Les solutions proposées apparaissent sans alternative car elles sont raisonnées pour répondre à un enjeu de résilience spécifique. Le choix de l’adaptation ne pose pas la question des
valeurs fondamentales et se place donc dans une continuité implicite du système en place.
L’autre option consiste à raisonner ainsi : nous savons que de nouvelles crises nous attendent ; cela nous invite à une réflexion plus large sur une résilience générale à engager dès que
possible, sur les valeurs fondamentales sous-jacentes à la gestion et l’exploitation de nos environnements.
Les scientifiques qui travaillent sur la résilience des systèmes socioécologiques ont tiré sept principes généraux au cours des cinquante dernières années.
Premièrement, maintenir la diversité de gènes, d’espèces, de paysages, de groupes culturels, de styles de vie, de règles de gouvernance et leur redondance fonctionnelle.
Ensuite, gérer la connectivité au sein et en dehors des systèmes socioécologiques. Une connectivité élevée entre groupes sociaux permet de partager l’information, de développer la confiance
nécessaire à l’action collective. Si cette connectivité peut favoriser la diffusion rapide d’une épidémie ou de fake news, elle fait aussi partie de la solution en favorisant l’entraide
entre zones distantes ou la recolonisation d’espèces en provenance de zones épargnées par un fléau quelconque.
Il faut par ailleurs gérer les processus lents qui participent à la régulation des écosystèmes ou du climat, qu’ils soient écologiques comme l’érosion de la biodiversité, ou sociaux comme
les changements de valeurs et règles sociales pour l’accès et l’usage de l’environnement. Lorsqu’un seuil est passé, par le jeu des rétroactions, le système n’est plus régulé et s’emballe.
Ils invitent en outre à favoriser la pensée de systèmes adaptatifs complexes avec les approches interdisciplinaires et les outils de simulations. La résilience implique également
d’encourager les processus d’apprentissage et d’expérimentation, ainsi que d’élargir la participation aux citoyens.
= = = = =
D'après le texte sur la résilience, le premier principe demande de maintenir la diversité de quels éléments ? Donnez-les tous. Les lignes n'ont aucun rôle dans cet exercice.

▶ **Extraits de données**
= = = = =
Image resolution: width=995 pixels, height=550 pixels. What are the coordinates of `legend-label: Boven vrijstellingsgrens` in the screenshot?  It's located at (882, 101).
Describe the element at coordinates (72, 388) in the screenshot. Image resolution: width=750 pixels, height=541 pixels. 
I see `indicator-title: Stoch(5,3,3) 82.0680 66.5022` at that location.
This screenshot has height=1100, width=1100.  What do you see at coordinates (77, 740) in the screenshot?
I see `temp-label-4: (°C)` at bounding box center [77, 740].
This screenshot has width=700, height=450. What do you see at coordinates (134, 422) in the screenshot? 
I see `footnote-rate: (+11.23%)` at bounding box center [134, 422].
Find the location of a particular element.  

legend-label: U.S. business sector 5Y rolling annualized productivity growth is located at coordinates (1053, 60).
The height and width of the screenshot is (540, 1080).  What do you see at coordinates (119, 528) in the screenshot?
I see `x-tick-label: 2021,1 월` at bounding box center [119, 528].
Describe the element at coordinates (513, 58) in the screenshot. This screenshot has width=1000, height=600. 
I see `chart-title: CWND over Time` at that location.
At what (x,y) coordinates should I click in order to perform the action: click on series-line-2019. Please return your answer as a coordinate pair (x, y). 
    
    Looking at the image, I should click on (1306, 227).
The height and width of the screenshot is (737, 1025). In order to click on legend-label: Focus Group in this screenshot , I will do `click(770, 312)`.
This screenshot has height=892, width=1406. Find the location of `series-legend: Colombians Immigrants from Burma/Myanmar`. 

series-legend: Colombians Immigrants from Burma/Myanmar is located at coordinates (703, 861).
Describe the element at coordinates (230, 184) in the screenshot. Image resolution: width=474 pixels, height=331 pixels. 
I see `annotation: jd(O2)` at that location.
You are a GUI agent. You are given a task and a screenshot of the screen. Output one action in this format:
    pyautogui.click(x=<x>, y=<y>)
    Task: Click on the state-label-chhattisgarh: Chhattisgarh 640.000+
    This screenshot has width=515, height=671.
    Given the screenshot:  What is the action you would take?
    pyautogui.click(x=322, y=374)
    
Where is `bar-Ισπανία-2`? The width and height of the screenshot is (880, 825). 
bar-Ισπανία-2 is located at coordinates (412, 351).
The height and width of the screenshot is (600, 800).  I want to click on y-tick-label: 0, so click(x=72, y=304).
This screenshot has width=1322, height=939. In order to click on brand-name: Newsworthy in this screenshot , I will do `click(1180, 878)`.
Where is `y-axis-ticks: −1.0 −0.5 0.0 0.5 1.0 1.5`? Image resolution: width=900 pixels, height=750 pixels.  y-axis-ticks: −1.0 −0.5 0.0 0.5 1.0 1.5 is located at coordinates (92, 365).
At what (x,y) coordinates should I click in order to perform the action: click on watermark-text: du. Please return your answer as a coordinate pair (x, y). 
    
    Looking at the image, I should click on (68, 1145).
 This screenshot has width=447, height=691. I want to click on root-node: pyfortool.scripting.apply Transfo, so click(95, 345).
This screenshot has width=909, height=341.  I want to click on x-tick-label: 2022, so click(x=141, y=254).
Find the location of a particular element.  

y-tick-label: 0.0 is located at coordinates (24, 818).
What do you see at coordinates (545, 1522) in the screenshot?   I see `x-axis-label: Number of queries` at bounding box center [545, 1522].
= = = = =
▶ **Réponse attendue**
Gènes, espèces, paysages, groupes culturels, styles de vie, règles de gouvernance.